Including foreclosures, the 30-day rate of past-due payments on single-family mortgages concluded the first quarter of this year
at 6.10 percent.
Delinquency declined compared to the final quarter of last year, when 6.33 percent of all home loans were past due or in the foreclosure inventory.
An even bigger improvement was made versus the first quarter of last year, when the non-current rate was
6.51 percent.
The Mortgage Bankers Association provided the data to Mortgage Daily in its National Delinquency Survey Q1 2017.
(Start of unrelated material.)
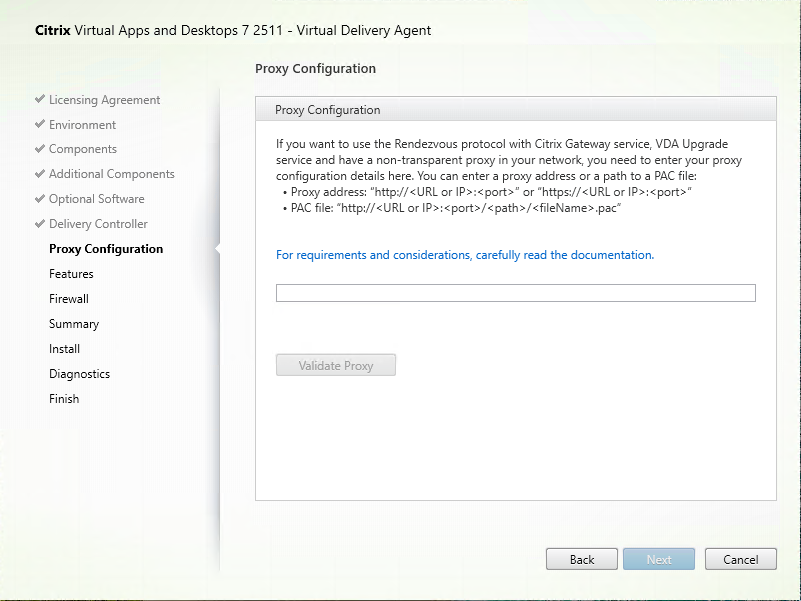Open the requirements and considerations documentation link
At 10.51 percent, loans in New Jersey had the highest non-current rate as of the first-quarter 2017. Next was New York’s 8.99 percent, then Mississippi’s 8.61 percent and Louisiana’s 8.36 percent.
Colorado had the lowest non-current rate: 2.65 percent.
U.S. mortgages insured by the Federal Housing Administration had a non-current rate of 10.06 percent, a stark improvement from 11.14 percent as of year-end 2016.
Department of Veterans Affairs-guaranteed loans closed out April 2017 at 4.93 percent, sinking from 5.11 percent as of Dec. 31, 2016.
“Employment growth started 2017 on strong footing, with the economy adding 216,000 jobs in January 2017 and 232,000 jobs in February,” MBA Vice President of Industry Analysis Marina Walsh said in an accompanying news release. “Average hourly wage growth increased 2.8 percent over the year, and has maintained a generally increasing trend since late 2015. These fundamentals have helped to support the performance of all loan types — whether FHA, VA or conventional loans.”
As of March 31, 2017, the non-current rate on all loan types included a 4.71 percent 30-day rate excluding foreclosures.
The other component of the non-current rate was a 1.39 percent foreclosure rate, “the lowest foreclosure inventory rate since the first quarter of 2007,” the trade group said.
Walsh noted, “nearly all states had a decrease in the percentage of loans in foreclosure in the first quarter.”
Foreclosures initiated accelerated.
“We saw an increase in foreclosure starts for the first time since the fourth quarter of 2014, but this increase was accompanied by a sizable drop in loans that were 90 days or more past due,” Walsh explained. “It is likely that legacy distressed loans were held in the late stage-delinquency bucket by factors such as resolution attempts and state-specific requirements, before eventually going into foreclosure status.”